Dataset entries:
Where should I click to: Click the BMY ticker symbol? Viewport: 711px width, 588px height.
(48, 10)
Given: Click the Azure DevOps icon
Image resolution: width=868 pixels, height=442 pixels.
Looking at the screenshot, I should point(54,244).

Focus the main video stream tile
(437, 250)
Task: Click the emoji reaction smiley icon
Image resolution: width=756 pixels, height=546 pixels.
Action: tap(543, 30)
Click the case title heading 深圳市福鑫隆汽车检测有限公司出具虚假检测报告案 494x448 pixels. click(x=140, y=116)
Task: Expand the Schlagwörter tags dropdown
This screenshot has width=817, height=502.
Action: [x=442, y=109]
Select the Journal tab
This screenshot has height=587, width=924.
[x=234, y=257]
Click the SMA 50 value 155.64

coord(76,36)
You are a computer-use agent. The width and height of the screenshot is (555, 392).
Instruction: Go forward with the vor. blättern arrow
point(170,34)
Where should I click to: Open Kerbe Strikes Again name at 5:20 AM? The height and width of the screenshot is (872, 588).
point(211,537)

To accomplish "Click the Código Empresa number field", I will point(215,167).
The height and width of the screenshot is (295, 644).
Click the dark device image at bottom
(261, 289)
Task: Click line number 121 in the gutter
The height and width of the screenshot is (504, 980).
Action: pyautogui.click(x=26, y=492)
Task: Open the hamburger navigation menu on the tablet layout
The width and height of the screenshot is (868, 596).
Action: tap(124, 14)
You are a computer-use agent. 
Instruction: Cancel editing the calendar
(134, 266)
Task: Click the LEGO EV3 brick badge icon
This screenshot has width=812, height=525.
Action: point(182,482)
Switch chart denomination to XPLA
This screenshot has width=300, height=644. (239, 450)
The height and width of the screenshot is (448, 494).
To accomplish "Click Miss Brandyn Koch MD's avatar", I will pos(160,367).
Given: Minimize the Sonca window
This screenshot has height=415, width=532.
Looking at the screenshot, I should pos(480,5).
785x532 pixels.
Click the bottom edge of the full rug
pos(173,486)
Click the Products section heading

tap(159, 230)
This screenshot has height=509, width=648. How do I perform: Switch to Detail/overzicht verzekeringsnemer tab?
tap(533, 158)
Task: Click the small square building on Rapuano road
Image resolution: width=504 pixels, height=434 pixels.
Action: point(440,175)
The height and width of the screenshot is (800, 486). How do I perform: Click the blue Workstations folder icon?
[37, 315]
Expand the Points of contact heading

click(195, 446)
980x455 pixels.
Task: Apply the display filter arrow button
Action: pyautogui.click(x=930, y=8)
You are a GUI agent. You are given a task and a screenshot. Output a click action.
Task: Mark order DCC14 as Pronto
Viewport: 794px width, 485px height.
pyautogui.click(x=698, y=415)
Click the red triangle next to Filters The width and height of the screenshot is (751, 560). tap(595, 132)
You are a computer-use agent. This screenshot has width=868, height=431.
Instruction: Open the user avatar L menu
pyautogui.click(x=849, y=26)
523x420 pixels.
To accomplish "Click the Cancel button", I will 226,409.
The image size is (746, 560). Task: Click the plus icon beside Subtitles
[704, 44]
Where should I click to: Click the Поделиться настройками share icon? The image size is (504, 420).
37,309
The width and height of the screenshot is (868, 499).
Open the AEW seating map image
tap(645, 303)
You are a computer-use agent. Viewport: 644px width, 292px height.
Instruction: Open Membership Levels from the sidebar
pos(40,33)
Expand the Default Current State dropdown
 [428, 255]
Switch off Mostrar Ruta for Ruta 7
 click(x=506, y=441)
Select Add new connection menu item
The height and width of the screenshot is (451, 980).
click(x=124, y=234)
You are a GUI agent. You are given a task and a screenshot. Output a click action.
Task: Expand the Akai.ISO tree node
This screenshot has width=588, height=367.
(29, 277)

◆ **Work request**:
With the line that has "Task: Expand the Schlagwörter tags dropdown" as the first and the line that has "Task: Click line number 121 in the gutter" as the last, repeat exactly that run of lines above and no more.

◆ **Result**:
Task: Expand the Schlagwörter tags dropdown
This screenshot has width=817, height=502.
Action: [x=442, y=109]
Select the Journal tab
This screenshot has height=587, width=924.
[x=234, y=257]
Click the SMA 50 value 155.64

coord(76,36)
You are a computer-use agent. The width and height of the screenshot is (555, 392).
Instruction: Go forward with the vor. blättern arrow
point(170,34)
Where should I click to: Open Kerbe Strikes Again name at 5:20 AM? The height and width of the screenshot is (872, 588).
point(211,537)

To accomplish "Click the Código Empresa number field", I will point(215,167).
The height and width of the screenshot is (295, 644).
Click the dark device image at bottom
(261, 289)
Task: Click line number 121 in the gutter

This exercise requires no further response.